When I was 17, I had my first premonition of un-wellness, a foreboding of dark times. I became convinced that I wouldn’t be able to have a biological child due to something bad brewing in my body. In tears, I spoke to my mom about my fear that was becoming an obsession. Confused, she encouraged me to talk to my gynecologist. That kind doctor assured me all systems were go, giggling “Cynthia, you’ll be able to have as many children as you want.” I was relieved for a couple of days, then again certain something was wrong.

As a 20 year-old, I was living a perfect life before my second premonition. I was attending University of California Irvine as a Dance Major and loving every minute… my dorm, roommates, independence and being over-the-moon busy. Besides dancing four-to-six hours, my days were chocked full of singing and acting. I loved auditioning and performing at school and for professional jobs in Los Angeles. And my dream guy, John, delivered baby roses before every opening night.

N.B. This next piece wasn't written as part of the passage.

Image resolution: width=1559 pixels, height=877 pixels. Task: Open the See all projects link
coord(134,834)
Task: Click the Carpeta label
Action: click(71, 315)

That summer while I lived at my mom’s house and danced locally, I invested in a new gadget called an answering machine and worked with a professional photographer to shoot a dynamite headshot and composite (a series of photos with different “looks.”) I even bought the perfect audition outfit, a bright magenta jumpsuit with matching high-heeled Candies. I was set. The talk at school was that I’d be working professionally before year’s end.

I don’t recall the exact day, but I began having a gnawing feeling that my show business career was going to be cut short due to something wrong with my body. I was in tip-top shape, but felt certain my career would be over when I was 21.  When I shared this grim foretelling with John, his face went blank. It didn’t make sense… except in my mind. Frantic, I called my photographer and bawled him out because I was still waiting on my composite copies. When they were finished, I had someone drive them to LA to deliver them pronto.

Right out of the gates, I was getting auditions for movies, music videos and TV shows and excitement filled my universe. Then in October of my 21st year, I sustained the ballet injury in college that triggered my CRPS.

By the mid-90’s, 15 years later, both of my premonitions had come true. Though I did everything possible to keep my career as a performer alive, including trying to work as a TV host with my disability, all of Hollywood’s doors were closed. Then shortly after John and I decided to risk having a baby, my doctor gave me a procedure that spread my still-undiagnosed CRPS making it impossible for me to get pregnant. The two most important things I planned to have in my life were ripped away – and somehow I knew about both before they were stolen.

I wonder if whatever mechanism that triggers chronic pain also provides each of us a “dog whistle” of illness to come. Perhaps, like me, we sense something cooking inside, knowing that if it catches fire it will decimate the life we planned.

I’m convinced my premonitions were an intuitive knowing that I was pre-disposed to high-impact, neuropathic chronic pain. And that gives me hopes that someday scientists will identify that strain of DNA that would give a head’s up.

If I’d been given a warning by someone in the know, I would have stopped dancing and focused on my acting career. If I’d been given a warning, I would have declined the procedure that ended my chance to be a mother. And perhaps my life would have been completely different.

Either way, our bodies talk – and we need to listen to even their faintest whispers.